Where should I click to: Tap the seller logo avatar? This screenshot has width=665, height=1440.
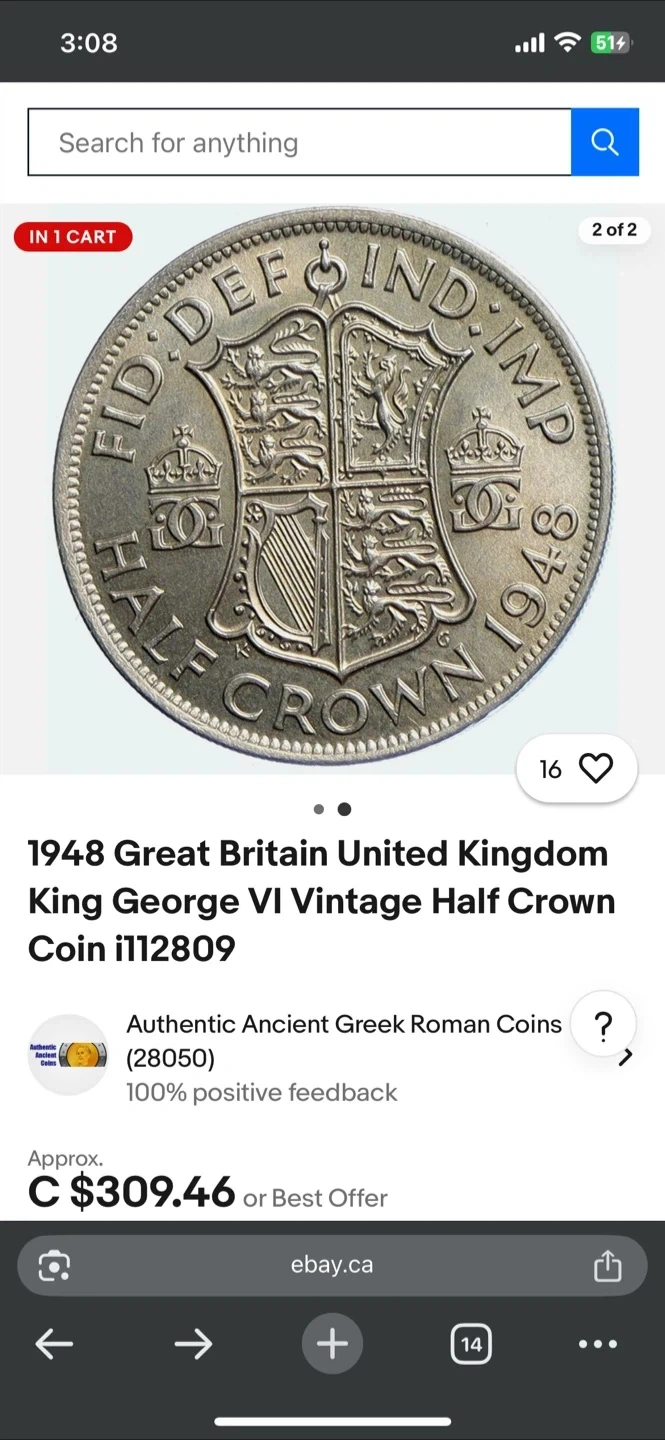(68, 1055)
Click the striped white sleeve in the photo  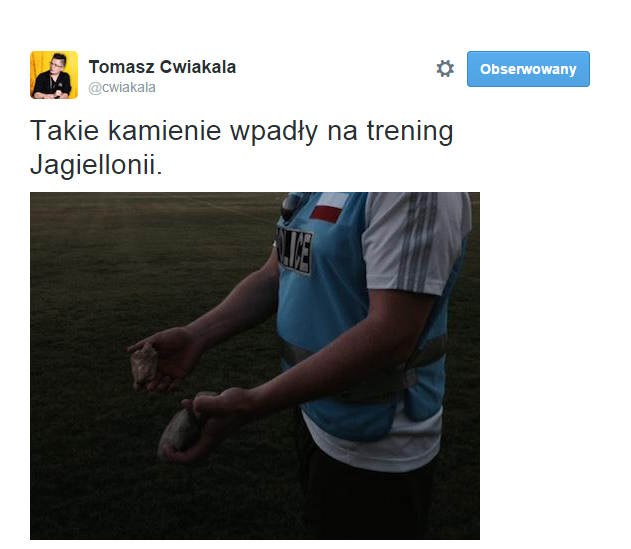click(x=417, y=241)
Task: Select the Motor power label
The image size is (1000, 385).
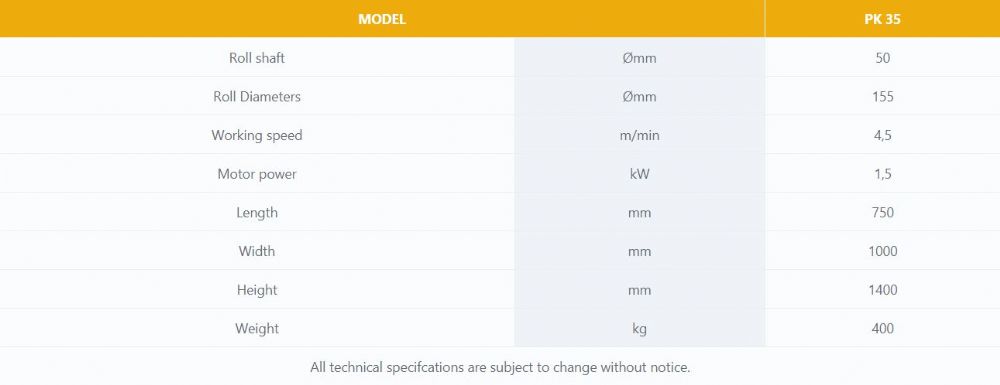Action: [x=257, y=174]
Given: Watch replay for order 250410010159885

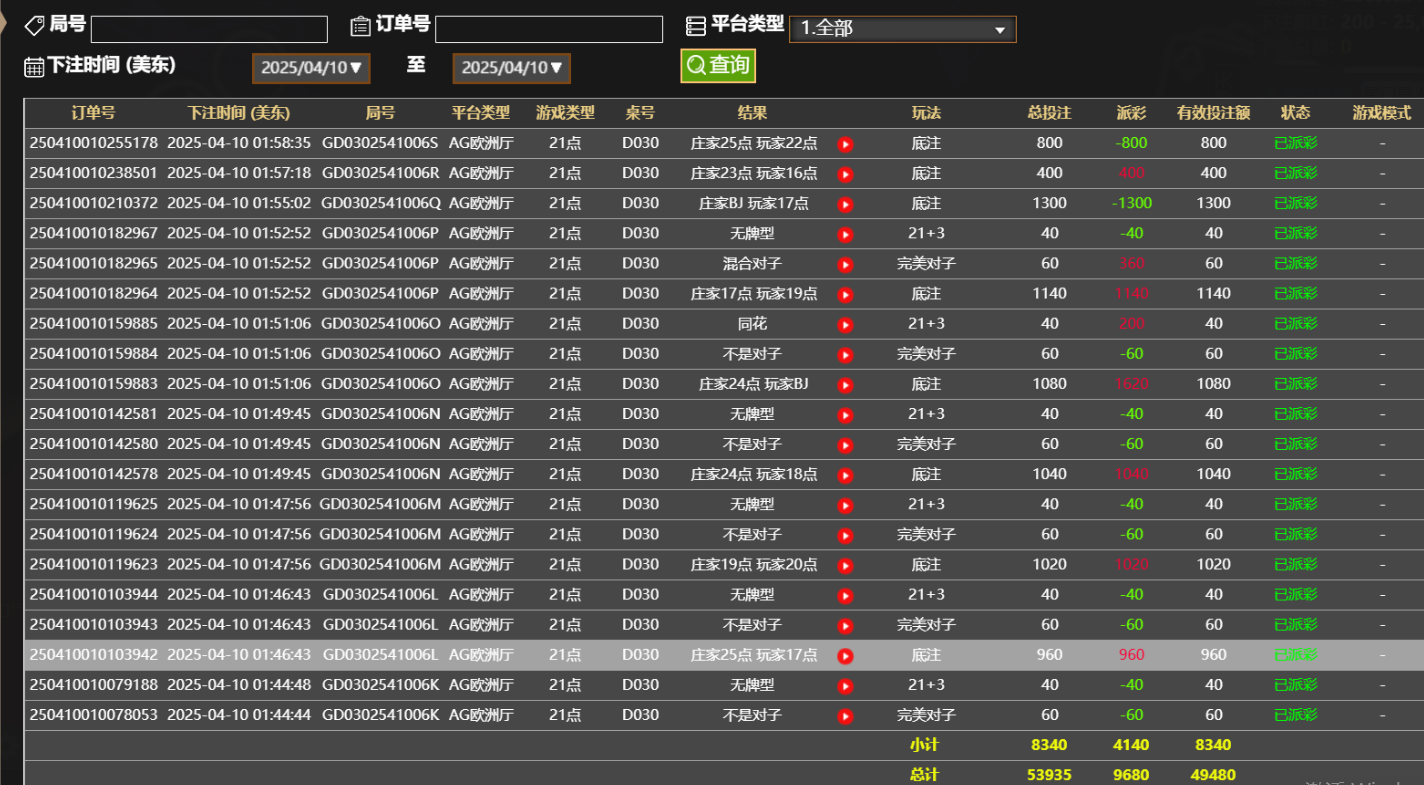Looking at the screenshot, I should click(x=845, y=325).
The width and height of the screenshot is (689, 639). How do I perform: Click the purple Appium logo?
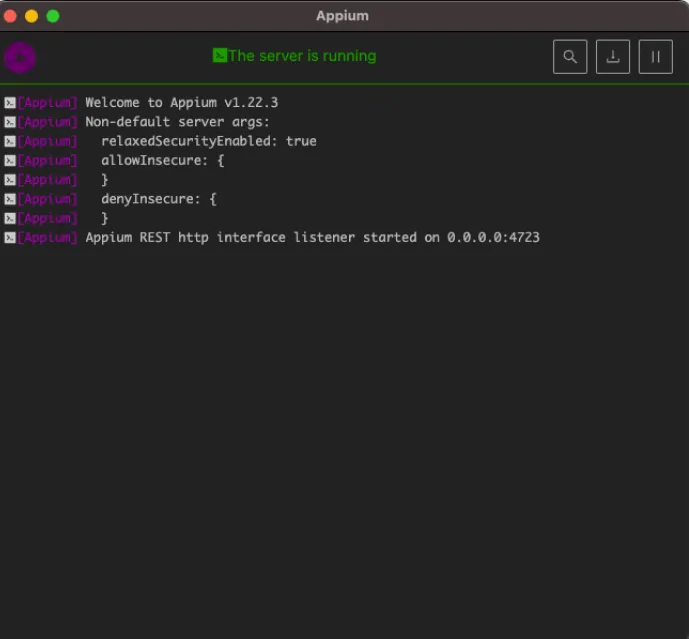pyautogui.click(x=20, y=57)
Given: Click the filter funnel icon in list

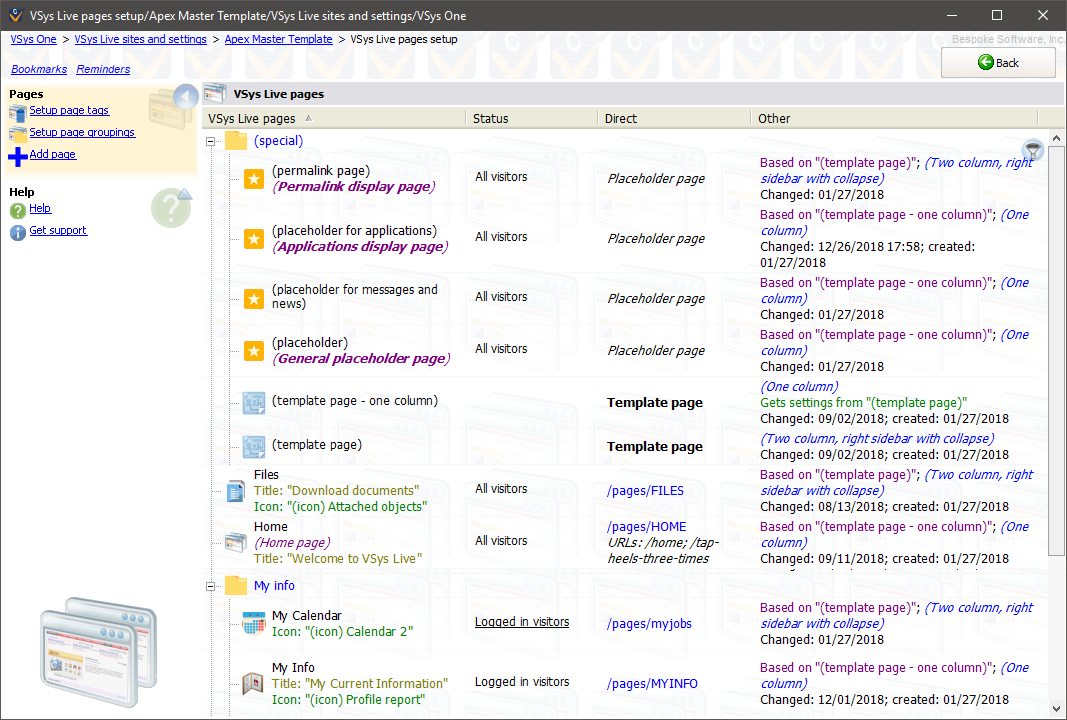Looking at the screenshot, I should 1033,150.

^^^^^^^^^^^^^^^^

| DIRECTIONS |
With the pictures excluded, restate word for word each line from the one that contains "Task: Select the Motor power label" through the last line of the listing above.

| SOLUTION TO THE PROBLEM |
Task: Select the Motor power label
The image size is (1000, 385).
Action: [x=257, y=174]
Given: Watch replay for order 250410010159885

Looking at the screenshot, I should click(x=845, y=325).
The width and height of the screenshot is (689, 639). How do I perform: Click the purple Appium logo?
pyautogui.click(x=20, y=57)
Given: Click the filter funnel icon in list

Looking at the screenshot, I should 1033,150.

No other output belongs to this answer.